I would love to continue doing that but it looks like what I can do is limited by the need to start dialysis soon. Review of my most recent blood test results have revealed that my renal function is only at 11 per cent. It was 17 per cent at the end of last year, and 13 per cent three months ago. As much as I had hoped the results this time could show an improvement, they did not. There is no chance of delaying dialysis. It is inevitable.

On the contrary, the rapid deterioration is worrisome. I am living on a fine line. Any small drop in function at this stage can be critical. The doctor cautioned that I would need to undergo emergency haemodialysis if the function declines further between now and the scheduled insertion of the Tenckhoff catheter in December.

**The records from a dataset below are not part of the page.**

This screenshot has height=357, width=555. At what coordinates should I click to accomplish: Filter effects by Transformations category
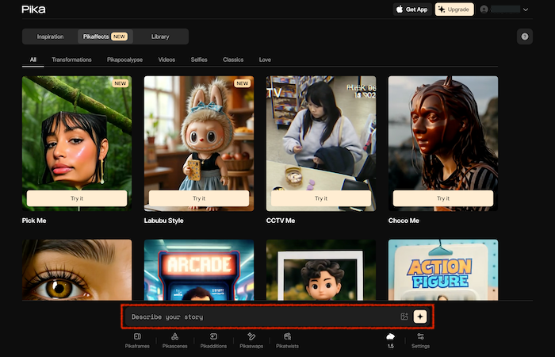click(71, 60)
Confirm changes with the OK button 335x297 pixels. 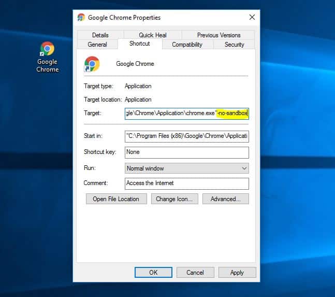153,273
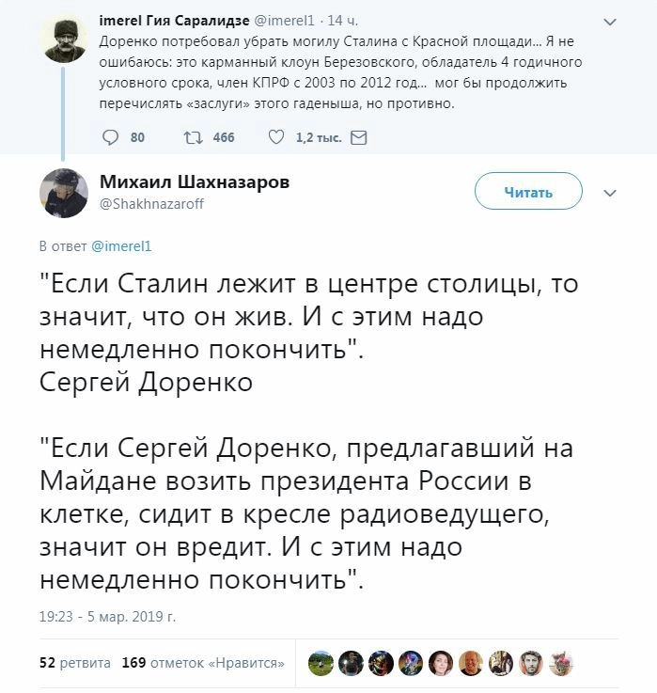Reply to the imerel tweet via comment icon
Viewport: 657px width, 693px height.
110,137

I earnestly hope my kidneys will hold up until then. Emergency haemodialysis is not a pretty sight. A temporary catheter is inserted into a large vein in the neck or groin from where blood is diverted into a machine to filter out toxins and then returned to the body. This is not the path I want to go down.

If the surgery goes ahead as scheduled in December, I will be out of action for one month as I recuperate and learn to perform peritoneal dialysis. I may or may not be able to continue working after that depending on whether I can independently perform the fluid exchanges required in this option of dialysis considering my lack of fine motor skills.

I am not going to question why all the good and bad are happening at the same time; why this twist of fate when things are looking up? Trying to make sense of it is futile. I am not even going to fight it. I have learnt that some things cannot be changed no matter how hard I try. Instead, I am just going to go with the flow and live one day at a time.

Come to think of it, it could be worse. I could have been stricken with an incurable fast-acting terminal illness. On the other hand, I have not reached the end yet. That, in itself, is good news. Instead, I have had time to prepare myself for the past 13 years, sort out my life, and settle outstanding issues. This may sound macabre but this is how I console myself whenever despondency is overwhelming. This is also how it truly is.

To ensure the workshops I have committed to can continue without interruption when I am incapacitated, I am training facilitators who can step in and take over when the time comes. They are given full access to all my training materials and resources. I have also promised to support them in any way I can. This is the least I can do. It is also part of my plan in developing a younger generation of facilitators and activists.

Despite the gloom and doom, I am determined to make the best with the time I have from now until December. Who knows? Something unexpected may appear to impact my life in even more positive ways between now and then. Like Alexander Pope so optimistically put it, ‘Hope springs eternal in the human breast’.

Seeing how other adverse events in my life have turned out to be blessings in many ways, I am confident everything will turn out all right in the end this time as well. Life’s cruel joke on me is a good thing after all because I am now prepared for all eventualities come what may.